Where a line contains "Where should I click to: Click the Skanna", start there and write out that line and each one after it, word for word, through the final line of the entries; add nothing else.

==== EXTRACTED INFORMATION ====

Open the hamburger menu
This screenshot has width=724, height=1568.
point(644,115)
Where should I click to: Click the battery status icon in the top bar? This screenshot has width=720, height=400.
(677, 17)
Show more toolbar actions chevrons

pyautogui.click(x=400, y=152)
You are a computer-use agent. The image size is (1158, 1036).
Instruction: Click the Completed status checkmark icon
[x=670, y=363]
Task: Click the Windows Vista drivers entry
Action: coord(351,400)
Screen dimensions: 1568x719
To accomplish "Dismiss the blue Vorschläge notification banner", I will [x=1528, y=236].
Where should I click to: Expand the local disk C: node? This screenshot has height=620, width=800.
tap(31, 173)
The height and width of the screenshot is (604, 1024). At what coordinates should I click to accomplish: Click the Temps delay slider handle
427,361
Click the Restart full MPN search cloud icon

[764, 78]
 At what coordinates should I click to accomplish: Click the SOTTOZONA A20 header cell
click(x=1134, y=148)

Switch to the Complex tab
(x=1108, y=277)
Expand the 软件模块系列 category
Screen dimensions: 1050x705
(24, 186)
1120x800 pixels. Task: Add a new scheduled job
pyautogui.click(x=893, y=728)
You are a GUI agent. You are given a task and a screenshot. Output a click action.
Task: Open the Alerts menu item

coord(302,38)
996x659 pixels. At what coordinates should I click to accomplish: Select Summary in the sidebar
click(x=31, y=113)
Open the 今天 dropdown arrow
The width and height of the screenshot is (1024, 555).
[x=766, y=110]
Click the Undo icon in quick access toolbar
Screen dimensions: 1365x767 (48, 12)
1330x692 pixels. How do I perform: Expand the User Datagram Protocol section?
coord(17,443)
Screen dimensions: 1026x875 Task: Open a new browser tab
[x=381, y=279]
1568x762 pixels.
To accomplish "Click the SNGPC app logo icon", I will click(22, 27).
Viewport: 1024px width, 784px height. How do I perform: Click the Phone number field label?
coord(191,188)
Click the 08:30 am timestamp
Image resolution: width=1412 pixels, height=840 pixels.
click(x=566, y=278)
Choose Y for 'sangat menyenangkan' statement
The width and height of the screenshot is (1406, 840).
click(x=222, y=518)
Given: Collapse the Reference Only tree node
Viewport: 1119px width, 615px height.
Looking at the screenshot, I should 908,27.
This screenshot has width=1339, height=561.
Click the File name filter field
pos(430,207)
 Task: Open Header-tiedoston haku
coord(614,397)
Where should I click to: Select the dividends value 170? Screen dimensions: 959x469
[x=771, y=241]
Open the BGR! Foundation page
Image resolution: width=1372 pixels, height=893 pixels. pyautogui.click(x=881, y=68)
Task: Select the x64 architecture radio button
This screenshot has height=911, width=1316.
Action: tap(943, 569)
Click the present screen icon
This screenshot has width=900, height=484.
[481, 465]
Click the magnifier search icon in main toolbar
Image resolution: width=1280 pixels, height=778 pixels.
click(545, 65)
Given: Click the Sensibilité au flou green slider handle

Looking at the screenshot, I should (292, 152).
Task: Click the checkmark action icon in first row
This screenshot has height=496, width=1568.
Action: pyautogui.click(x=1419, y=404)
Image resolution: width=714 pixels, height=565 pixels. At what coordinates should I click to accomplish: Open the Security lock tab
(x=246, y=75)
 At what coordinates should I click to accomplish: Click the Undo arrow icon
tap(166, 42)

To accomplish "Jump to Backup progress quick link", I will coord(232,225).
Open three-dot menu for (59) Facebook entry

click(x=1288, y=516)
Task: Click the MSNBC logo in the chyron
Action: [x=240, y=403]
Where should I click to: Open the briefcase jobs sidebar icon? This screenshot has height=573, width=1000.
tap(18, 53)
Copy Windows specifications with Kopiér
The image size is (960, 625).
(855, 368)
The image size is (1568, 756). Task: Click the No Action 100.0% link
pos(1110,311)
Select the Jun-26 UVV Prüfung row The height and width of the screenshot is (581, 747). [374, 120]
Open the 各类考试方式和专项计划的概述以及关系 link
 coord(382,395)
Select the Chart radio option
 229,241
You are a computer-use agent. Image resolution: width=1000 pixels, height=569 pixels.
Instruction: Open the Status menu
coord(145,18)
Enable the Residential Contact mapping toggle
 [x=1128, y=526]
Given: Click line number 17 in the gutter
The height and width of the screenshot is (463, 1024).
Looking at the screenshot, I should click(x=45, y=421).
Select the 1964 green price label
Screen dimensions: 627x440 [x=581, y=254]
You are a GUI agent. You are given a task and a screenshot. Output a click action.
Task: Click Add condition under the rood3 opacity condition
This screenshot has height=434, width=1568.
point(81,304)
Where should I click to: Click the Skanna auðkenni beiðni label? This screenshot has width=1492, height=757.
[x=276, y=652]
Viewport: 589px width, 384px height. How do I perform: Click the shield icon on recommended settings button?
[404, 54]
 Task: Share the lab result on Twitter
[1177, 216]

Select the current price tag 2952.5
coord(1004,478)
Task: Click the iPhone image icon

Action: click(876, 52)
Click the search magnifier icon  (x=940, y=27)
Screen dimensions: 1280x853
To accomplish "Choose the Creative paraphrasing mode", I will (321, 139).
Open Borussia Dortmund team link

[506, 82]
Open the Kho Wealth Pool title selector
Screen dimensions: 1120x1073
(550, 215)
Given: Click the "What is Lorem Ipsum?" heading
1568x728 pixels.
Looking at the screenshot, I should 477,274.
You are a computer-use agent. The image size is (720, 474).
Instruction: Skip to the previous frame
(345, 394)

====

■ SOLUTION TO THIS PROBLEM:
Where should I click to: Click the Skanna auðkenni beiðni label? This screenshot has width=1492, height=757.
[x=276, y=652]
Viewport: 589px width, 384px height. How do I perform: Click the shield icon on recommended settings button?
[404, 54]
 Task: Share the lab result on Twitter
[1177, 216]

Select the current price tag 2952.5
coord(1004,478)
Task: Click the iPhone image icon

Action: click(876, 52)
Click the search magnifier icon  (x=940, y=27)
Screen dimensions: 1280x853
To accomplish "Choose the Creative paraphrasing mode", I will (321, 139).
Open Borussia Dortmund team link

[506, 82]
Open the Kho Wealth Pool title selector
Screen dimensions: 1120x1073
(550, 215)
Given: Click the "What is Lorem Ipsum?" heading
1568x728 pixels.
Looking at the screenshot, I should 477,274.
You are a computer-use agent. The image size is (720, 474).
Instruction: Skip to the previous frame
(345, 394)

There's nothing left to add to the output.